» **Required work**
Please read the records below and return each line holding the string "panel".

» **Provided records**
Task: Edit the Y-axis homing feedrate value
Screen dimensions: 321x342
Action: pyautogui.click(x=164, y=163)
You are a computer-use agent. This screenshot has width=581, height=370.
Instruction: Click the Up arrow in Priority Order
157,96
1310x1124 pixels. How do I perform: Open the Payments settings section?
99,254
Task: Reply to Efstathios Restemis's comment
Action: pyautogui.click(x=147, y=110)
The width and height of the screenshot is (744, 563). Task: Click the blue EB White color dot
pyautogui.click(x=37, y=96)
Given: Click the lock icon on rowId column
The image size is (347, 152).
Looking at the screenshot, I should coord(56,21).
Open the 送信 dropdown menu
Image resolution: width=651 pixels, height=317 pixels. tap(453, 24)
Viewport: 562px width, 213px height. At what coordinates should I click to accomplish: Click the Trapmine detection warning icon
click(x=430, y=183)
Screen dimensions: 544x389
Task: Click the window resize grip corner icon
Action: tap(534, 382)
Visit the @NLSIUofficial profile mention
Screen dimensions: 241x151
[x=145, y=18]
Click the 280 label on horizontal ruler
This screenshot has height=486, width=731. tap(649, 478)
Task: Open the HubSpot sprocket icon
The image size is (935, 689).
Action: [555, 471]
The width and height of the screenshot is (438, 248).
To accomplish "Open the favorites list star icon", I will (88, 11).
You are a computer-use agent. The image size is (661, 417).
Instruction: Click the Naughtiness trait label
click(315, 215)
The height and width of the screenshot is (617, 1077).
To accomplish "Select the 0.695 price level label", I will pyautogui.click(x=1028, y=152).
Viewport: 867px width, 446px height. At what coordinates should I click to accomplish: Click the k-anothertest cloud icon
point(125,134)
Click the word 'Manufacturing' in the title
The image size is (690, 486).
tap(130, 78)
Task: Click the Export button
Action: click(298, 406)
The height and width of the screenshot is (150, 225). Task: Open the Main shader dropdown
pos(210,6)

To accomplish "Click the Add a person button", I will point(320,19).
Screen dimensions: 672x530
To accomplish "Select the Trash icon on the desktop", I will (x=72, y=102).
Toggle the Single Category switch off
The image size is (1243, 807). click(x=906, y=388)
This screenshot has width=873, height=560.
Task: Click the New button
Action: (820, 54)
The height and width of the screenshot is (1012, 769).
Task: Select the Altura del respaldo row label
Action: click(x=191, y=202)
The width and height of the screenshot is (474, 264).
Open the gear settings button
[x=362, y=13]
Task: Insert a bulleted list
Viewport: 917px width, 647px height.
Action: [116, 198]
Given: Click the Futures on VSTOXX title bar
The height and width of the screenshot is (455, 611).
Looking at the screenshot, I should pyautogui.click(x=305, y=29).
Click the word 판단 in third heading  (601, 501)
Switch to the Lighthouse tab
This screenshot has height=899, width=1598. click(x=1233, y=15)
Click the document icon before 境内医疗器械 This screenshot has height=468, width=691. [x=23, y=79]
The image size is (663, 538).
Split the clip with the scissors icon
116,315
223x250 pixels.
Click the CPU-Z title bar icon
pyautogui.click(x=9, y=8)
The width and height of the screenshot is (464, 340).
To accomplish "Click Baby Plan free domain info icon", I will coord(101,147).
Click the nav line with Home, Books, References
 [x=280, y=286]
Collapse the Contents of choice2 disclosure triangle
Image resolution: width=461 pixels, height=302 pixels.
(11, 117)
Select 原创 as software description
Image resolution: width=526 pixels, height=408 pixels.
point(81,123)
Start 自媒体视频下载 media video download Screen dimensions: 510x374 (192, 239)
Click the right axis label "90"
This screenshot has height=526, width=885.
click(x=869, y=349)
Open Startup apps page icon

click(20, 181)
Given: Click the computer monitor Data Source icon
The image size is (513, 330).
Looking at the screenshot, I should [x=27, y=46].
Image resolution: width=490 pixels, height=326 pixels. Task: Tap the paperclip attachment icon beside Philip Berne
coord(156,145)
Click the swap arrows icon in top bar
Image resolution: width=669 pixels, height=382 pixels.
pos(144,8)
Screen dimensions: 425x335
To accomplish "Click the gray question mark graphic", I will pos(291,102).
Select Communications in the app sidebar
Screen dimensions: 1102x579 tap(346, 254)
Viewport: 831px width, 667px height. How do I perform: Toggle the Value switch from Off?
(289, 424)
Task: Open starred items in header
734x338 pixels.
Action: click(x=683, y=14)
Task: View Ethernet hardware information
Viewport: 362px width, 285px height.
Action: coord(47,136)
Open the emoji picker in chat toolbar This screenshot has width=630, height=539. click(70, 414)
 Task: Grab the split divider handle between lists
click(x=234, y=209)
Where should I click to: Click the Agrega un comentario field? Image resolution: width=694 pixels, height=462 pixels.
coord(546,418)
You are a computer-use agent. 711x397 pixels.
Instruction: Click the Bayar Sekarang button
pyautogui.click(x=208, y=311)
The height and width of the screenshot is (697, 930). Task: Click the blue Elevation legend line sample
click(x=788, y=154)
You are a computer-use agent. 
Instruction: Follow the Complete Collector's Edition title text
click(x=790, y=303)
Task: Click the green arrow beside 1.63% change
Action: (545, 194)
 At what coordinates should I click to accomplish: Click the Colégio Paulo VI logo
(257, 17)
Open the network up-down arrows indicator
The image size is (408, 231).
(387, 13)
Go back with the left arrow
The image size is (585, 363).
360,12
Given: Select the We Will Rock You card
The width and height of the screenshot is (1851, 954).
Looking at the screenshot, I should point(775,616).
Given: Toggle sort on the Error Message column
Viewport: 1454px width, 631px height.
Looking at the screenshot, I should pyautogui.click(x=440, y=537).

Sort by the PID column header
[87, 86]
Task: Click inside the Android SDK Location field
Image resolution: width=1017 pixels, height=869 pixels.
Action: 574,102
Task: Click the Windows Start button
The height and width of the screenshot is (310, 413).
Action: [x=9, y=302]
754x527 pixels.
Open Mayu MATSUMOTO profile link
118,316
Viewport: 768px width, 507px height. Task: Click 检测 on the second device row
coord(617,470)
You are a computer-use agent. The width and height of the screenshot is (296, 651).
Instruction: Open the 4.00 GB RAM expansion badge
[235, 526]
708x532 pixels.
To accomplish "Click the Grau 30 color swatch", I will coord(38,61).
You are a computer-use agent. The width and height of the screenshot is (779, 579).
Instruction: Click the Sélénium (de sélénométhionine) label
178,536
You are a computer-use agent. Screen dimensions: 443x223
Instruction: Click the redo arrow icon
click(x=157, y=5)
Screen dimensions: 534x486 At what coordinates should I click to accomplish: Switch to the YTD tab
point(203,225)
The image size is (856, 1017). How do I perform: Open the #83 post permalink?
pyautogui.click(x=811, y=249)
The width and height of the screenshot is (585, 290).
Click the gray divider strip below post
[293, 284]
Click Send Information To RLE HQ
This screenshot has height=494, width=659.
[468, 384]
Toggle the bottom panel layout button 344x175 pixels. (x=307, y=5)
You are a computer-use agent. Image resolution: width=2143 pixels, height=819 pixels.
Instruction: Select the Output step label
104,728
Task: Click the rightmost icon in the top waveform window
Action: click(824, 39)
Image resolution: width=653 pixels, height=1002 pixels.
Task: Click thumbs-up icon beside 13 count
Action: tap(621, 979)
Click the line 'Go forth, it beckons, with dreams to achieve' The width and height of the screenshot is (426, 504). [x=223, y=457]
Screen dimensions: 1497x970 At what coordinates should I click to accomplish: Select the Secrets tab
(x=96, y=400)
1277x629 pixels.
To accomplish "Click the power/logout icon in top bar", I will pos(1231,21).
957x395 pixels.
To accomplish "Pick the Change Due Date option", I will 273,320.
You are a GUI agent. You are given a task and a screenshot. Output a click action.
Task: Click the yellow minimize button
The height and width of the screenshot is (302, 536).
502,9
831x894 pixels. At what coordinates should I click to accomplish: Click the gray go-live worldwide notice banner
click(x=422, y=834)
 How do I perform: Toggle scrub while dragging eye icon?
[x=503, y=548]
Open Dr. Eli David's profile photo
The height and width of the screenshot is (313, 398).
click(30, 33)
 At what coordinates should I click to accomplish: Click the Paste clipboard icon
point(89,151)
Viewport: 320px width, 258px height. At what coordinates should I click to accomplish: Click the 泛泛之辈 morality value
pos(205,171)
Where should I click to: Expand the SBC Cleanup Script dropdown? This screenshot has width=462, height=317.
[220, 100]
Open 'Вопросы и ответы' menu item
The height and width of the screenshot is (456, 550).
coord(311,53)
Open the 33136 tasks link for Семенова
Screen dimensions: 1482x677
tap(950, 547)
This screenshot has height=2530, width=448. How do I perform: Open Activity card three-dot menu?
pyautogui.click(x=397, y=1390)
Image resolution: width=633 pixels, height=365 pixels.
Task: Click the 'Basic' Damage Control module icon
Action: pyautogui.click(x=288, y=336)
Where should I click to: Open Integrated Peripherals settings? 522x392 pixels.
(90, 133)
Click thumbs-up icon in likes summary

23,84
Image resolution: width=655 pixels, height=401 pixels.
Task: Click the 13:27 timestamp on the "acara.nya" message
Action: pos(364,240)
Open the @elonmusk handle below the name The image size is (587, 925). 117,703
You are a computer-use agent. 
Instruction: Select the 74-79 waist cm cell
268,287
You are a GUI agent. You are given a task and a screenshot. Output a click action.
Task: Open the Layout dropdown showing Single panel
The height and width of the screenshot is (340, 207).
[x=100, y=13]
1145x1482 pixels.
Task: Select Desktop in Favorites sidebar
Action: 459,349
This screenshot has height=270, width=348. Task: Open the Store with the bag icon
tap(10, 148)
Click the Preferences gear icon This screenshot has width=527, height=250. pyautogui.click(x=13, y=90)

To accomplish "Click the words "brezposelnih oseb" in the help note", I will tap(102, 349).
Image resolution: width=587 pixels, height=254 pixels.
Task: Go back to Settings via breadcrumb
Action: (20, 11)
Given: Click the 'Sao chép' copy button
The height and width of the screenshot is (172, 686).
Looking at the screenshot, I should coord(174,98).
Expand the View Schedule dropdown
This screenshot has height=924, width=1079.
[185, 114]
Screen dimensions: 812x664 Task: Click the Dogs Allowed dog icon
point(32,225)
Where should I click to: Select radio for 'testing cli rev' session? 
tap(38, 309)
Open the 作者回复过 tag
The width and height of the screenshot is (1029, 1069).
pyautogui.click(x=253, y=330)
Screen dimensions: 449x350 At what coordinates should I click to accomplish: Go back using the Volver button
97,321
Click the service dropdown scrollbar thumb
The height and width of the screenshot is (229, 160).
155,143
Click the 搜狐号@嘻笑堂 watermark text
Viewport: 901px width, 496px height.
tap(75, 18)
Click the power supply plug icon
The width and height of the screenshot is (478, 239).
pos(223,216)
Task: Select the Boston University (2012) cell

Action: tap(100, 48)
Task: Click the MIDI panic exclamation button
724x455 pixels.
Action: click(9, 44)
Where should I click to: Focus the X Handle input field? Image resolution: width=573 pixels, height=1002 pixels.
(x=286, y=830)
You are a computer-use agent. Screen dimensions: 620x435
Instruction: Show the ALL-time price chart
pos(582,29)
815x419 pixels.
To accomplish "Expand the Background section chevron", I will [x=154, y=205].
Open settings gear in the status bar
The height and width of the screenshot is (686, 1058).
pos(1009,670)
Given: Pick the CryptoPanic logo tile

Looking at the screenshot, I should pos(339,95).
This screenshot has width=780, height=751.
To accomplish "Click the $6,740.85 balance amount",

» **Result of the exercise**
Toggle the bottom panel layout button 344x175 pixels. (x=307, y=5)
Task: Open the Layout dropdown showing Single panel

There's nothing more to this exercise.